Thursday, 27 January 2022

All The White Spaces by Ally Wilkes

Jo was always envious of older brothers Rufus and Francis; the freedom they were allowed while Jo had to stay at home, their shared plans for the future, particularly their intent to join an expedition to Antarctica led by famous explorer, James 'Australis' Randall. When Rufus and Francis are killed during the Great War, Jo resolves to take up their plan and journey south - even if that means stowing away.

As the expedition leaves any signs of civilisation behind, tension aboard the Fortitude increases. Despite his reputation, not everyone totally trusts him, and the weather conditions are not looking good with too much sea-ice for the time of year, but it's once the Ice proper is reached that things start to go really wrong. A fire forces the crew to leave the ship, taking sleds and heading for the base of a rival German expedition, but this is found empty, and seemingly haunted by ghosts which call men out onto the ice and into terrible danger.


Set in the early 20th century period of great Polar exploration, all The White Spaces is a story of self-discovery and -determination set against a backdrop of  icy wastes and encroaching horror. Arctic/Antarctic stories always have some sort of pull over me - the everlasting days of summer, the equally lengthy nights of winter, the necessity for self-reliance and courage against almost over-whelming odds. So naturally I loved this. The ice and its hazards, the gradually shortening days, the complete isolation are all brilliantly captured, and make the reader feel there in this last human outpost.

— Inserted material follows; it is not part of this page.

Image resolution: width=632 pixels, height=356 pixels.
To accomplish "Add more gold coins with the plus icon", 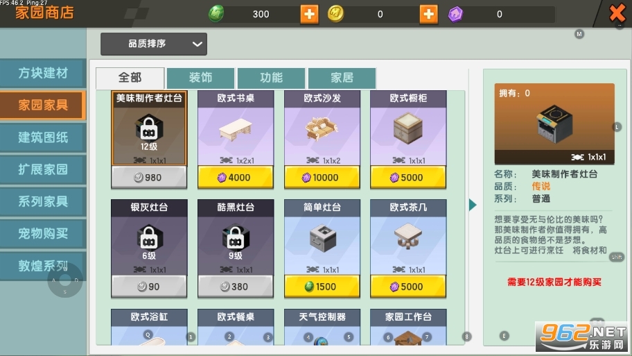I will [428, 14].
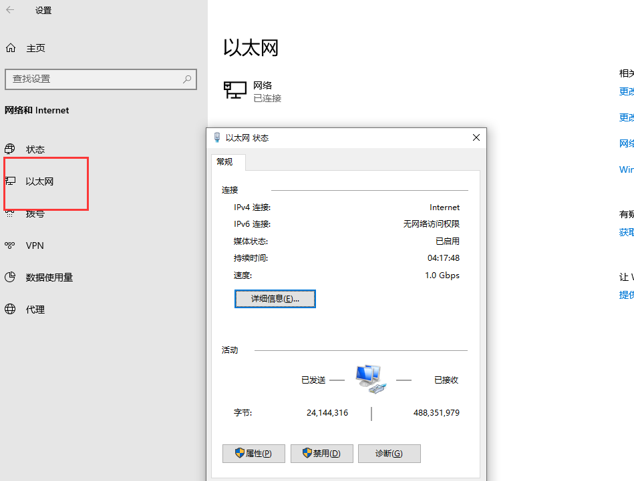The width and height of the screenshot is (634, 481).
Task: Close the 以太网 状态 dialog
Action: pyautogui.click(x=476, y=137)
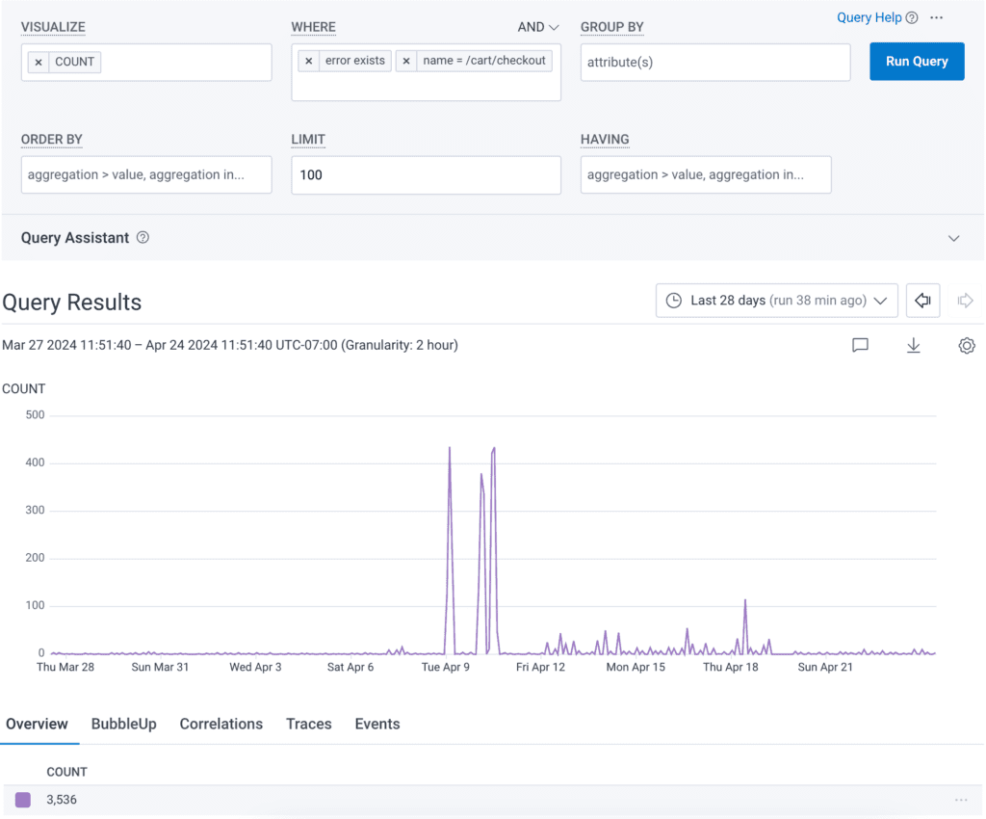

The horror is finely balanced - not too much left to the imagination, not too self-explanatory (for want of a better word). Maybe it grows from the men, from their deeply hidden fears or desires, or their memories of the horrors of war - maybe it truly is something lurking in that remote place - but the men's reactions to it feel honest and believable. 
It's a story for both readers of historical adventure and horror. From the historical perspective there are similarities with Shackleton's doomed frozen-in-the-ice expedition, whose outcome I half-expected this story to follow (it doesn't). In fiction, an obvious comparison is Dan Simmons' The Terror, and if you loved that, either in book or on TV, you'll love All The White Spaces, but I preferred this as it doesn't take a real-life mystery and add unnecessary 'make-believe' horror. That element is an integral part of All The White Spaces, and the story better balanced for it.






Friday, 11 November 2016

The Terror by Dan Simmons

review by Maryom

In 1845 Sir John Franklin led an expedition to discover the North-West Passage, a sea-route passing through the maze of ice and islands that make up Canada's northern coast to reach Alaska and the Pacific Ocean. His two ships - Terror and Erebus - were equipped with the latest steam technology and ice-breaking hulls, but even that wasn't enough to cope with treacherous Arctic conditions, and the ships became trapped in the ice - not just over winter, but throughout an exceptionally cold summer too.
At that point, history leaves the crew marooned with no real explanation of what happened to them - and that's where Dan Simmons steps in with The Terror ...
After two years stuck in the ice, food and coal supplies are getting low, but a greater danger is stalking the expedition; a huge, nameless, formless thing that attacks and kills crew members one by one.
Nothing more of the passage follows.